France’s inquiry found that 216,000 children had been abused by clergy over seven decades. By comparing the number of priests in France, about 21,000, with Italy’s 52,000, Francesco Zanardi, who set up Rete L’Abuso, said the number of victims in Italy could be three times that of France.


“It’s obvious that Italy is the country where the scandal could be worse, because it’s one of the countries with the highest number of priests in the world,” said Zanardi, who says he was abused by a parish priest from the age of 11 to 15. “There are also many foreign priests accused of paedophilia who have been given shelter in Italy. We need an independent inquiry; if the church does an internal one, it won’t be credible.”

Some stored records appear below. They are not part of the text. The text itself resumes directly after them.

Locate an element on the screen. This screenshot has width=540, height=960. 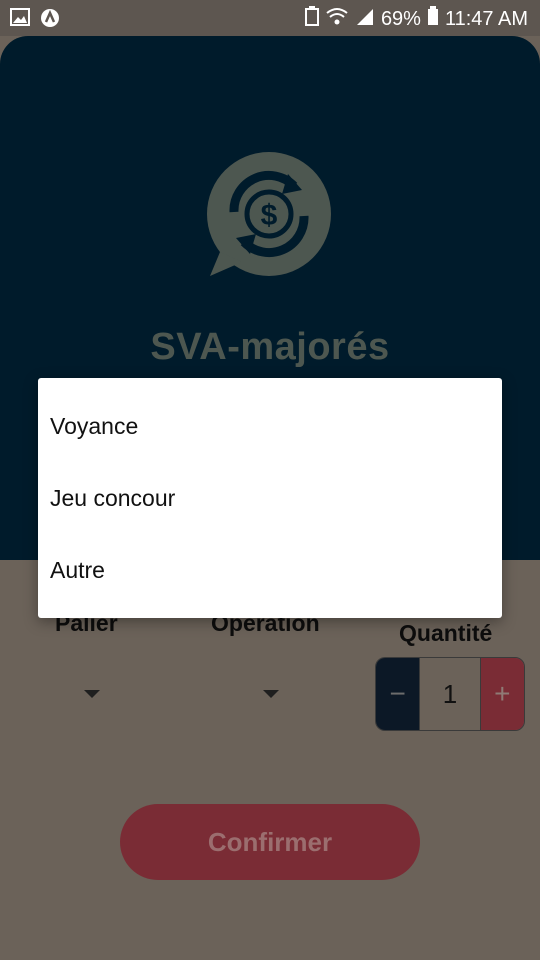
increment-button: + is located at coordinates (502, 694).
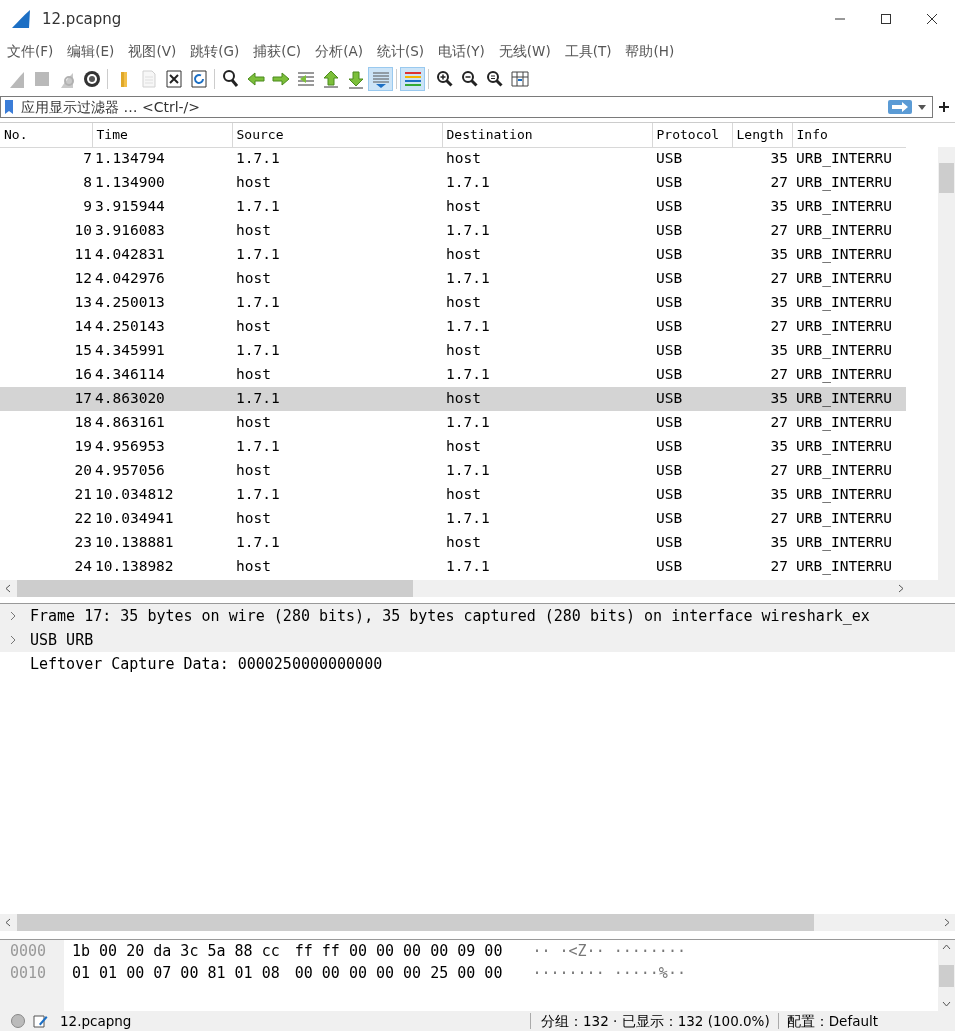 The width and height of the screenshot is (955, 1033). Describe the element at coordinates (82, 471) in the screenshot. I see `table-cell-text: 20` at that location.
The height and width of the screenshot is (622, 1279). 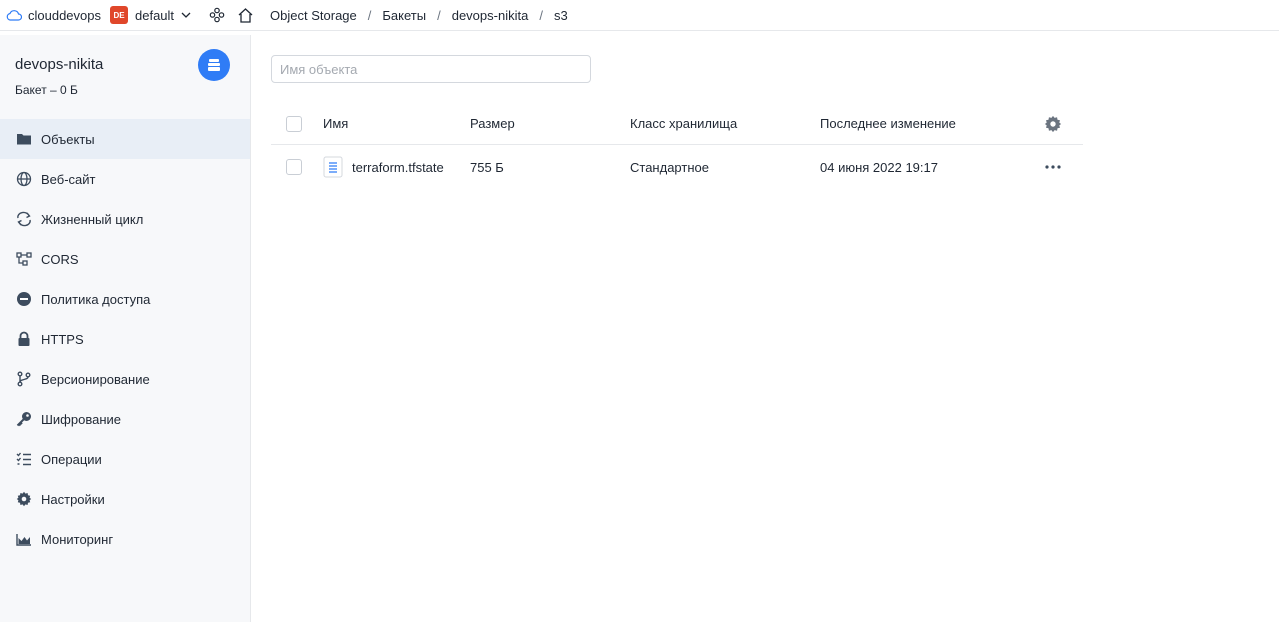 What do you see at coordinates (245, 15) in the screenshot?
I see `home-icon` at bounding box center [245, 15].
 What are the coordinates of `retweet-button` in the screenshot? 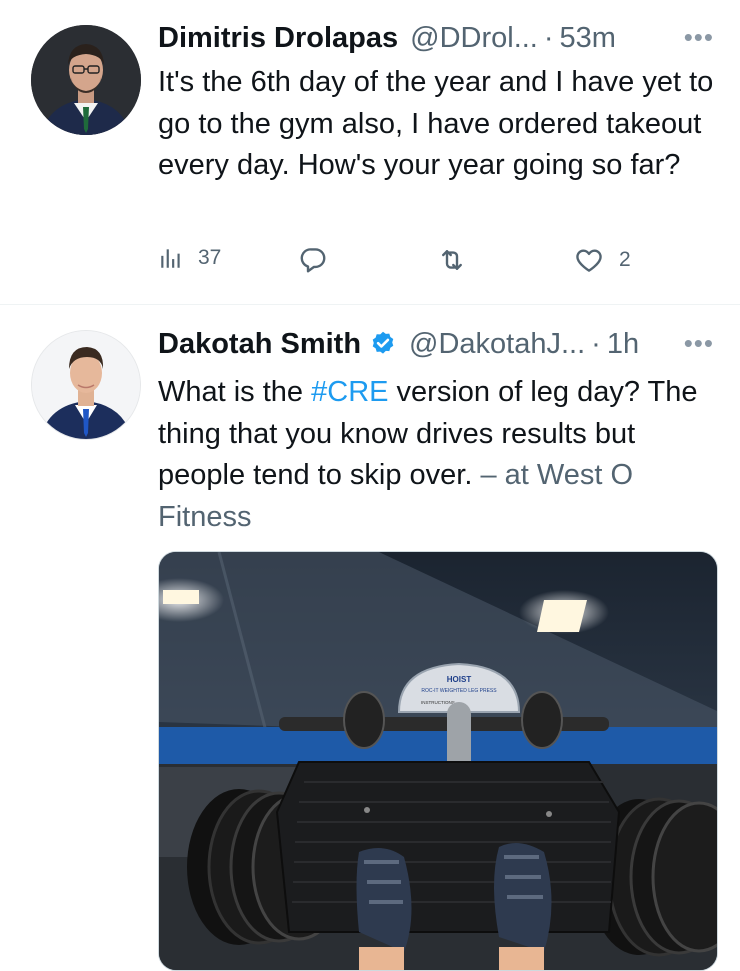 It's located at (452, 260).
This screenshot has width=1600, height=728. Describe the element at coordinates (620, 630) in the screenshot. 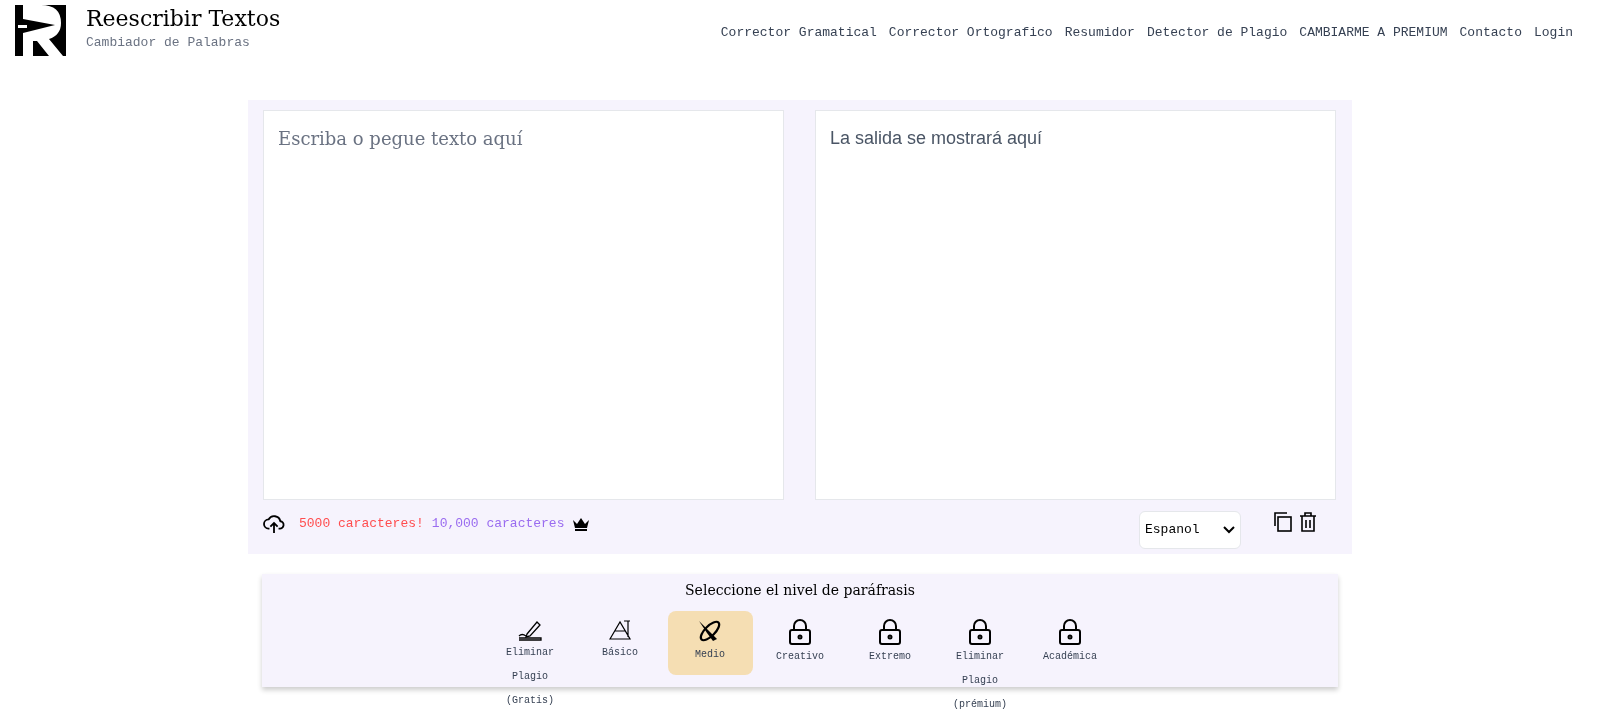

I see `pencil-triangle-icon` at that location.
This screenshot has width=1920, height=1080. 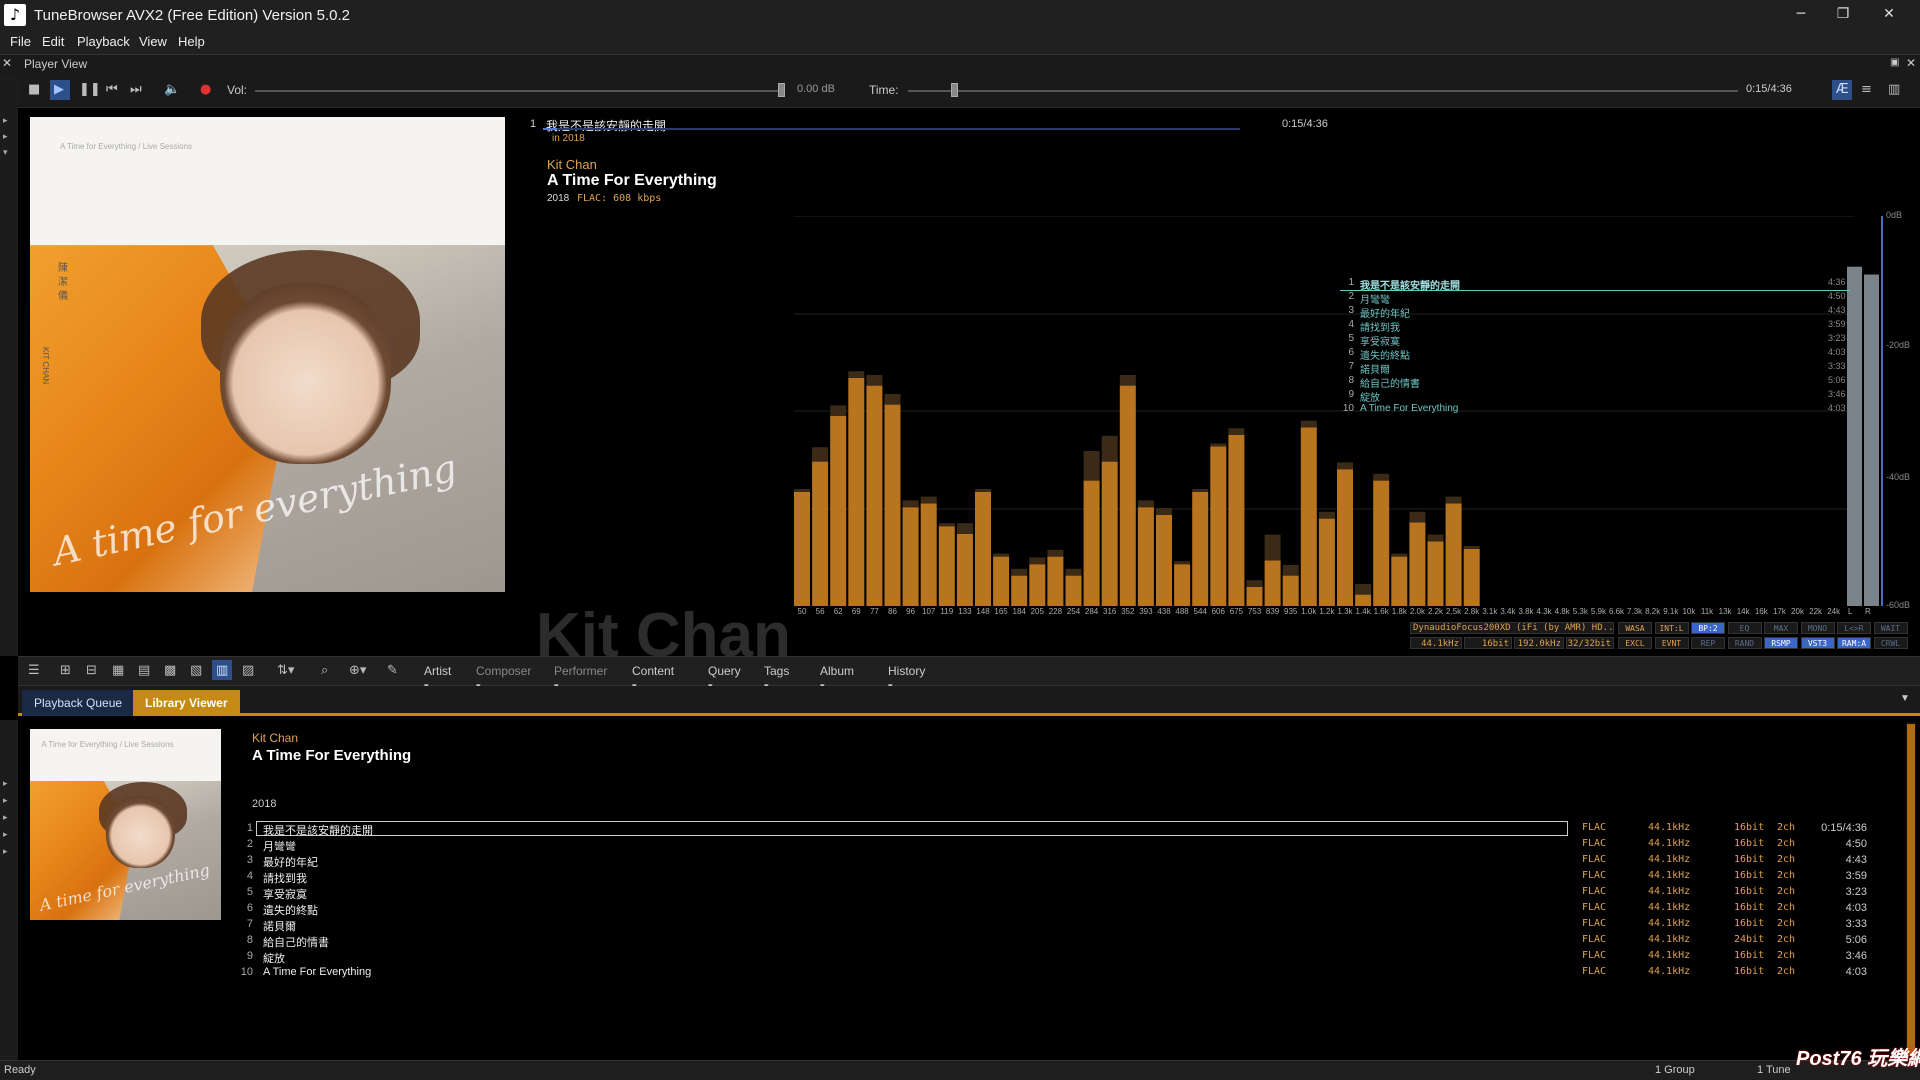 I want to click on status-badge: BP:2, so click(x=1708, y=628).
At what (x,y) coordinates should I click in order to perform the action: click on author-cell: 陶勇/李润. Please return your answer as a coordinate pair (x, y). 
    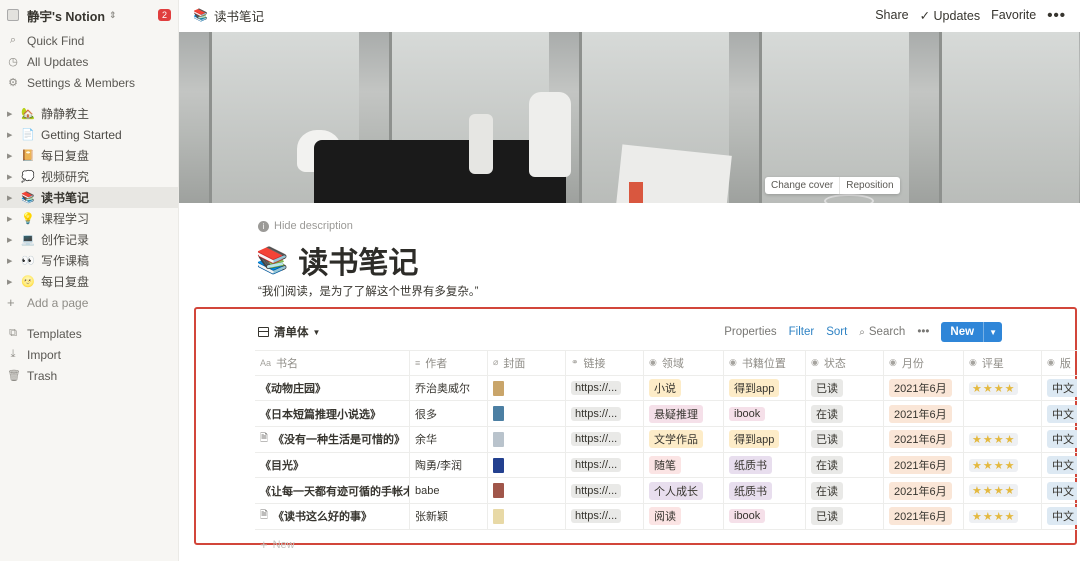
    Looking at the image, I should click on (449, 465).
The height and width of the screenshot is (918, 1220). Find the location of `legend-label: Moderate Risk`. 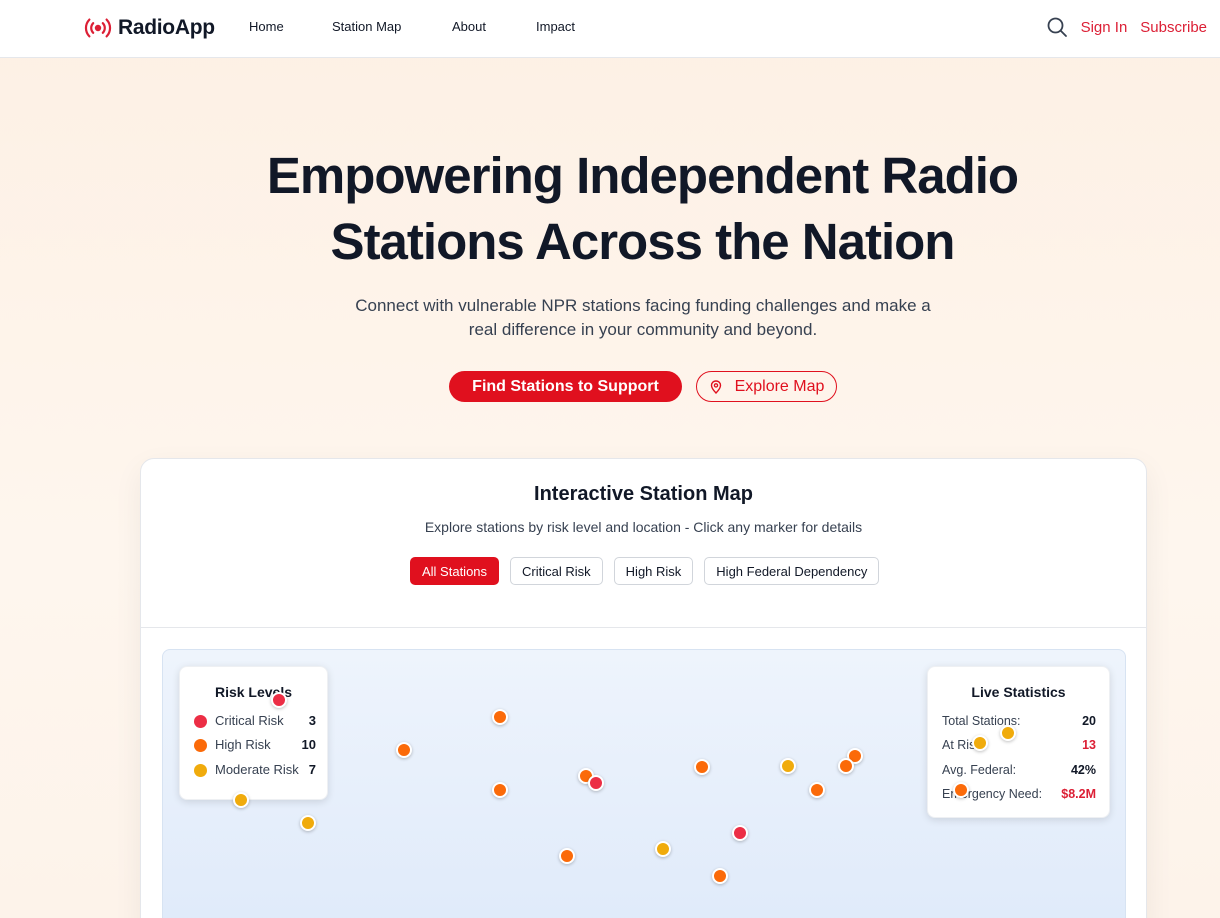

Meanwhile, the Italian government is yet to deliver on a request by a UN commission, which in 2019 accused it of being complicit in protecting paedophile priests from criminal charges, to devise a national plan preventing the sexual abuse of children. Campaigners are asking the government to enact a law, similar to one in France, that obliges citizens to report knowledge of clergy abuse.


Although the number of churchgoers in Italy has been in steadily declining, the Catholic church still wields a considerable influence in society. The topic of clerical sexual abuse, at least when it comes to Italy, is rarely covered in the press. An Italian TV talkshow was criticised for failing to question Pope Francis about the issue during the pontiff’s first interview on Italian TV last week.


“I think Italians might be able to accept an inquiry, but the media would have more difficulty as there’s this kind of reverential fear, especially in state TV, in terms of the Vatican and in general the pontificate,” said Emiliano Fittipaldi, a journalist whose 2017 book Lussuria accused Pope Francis of doing “close to nothing” to stop clerical sexual abuse in Italy. “The only way for an inquiry to happen would be if Francis orders it.”

The Vatican has been contacted for comment.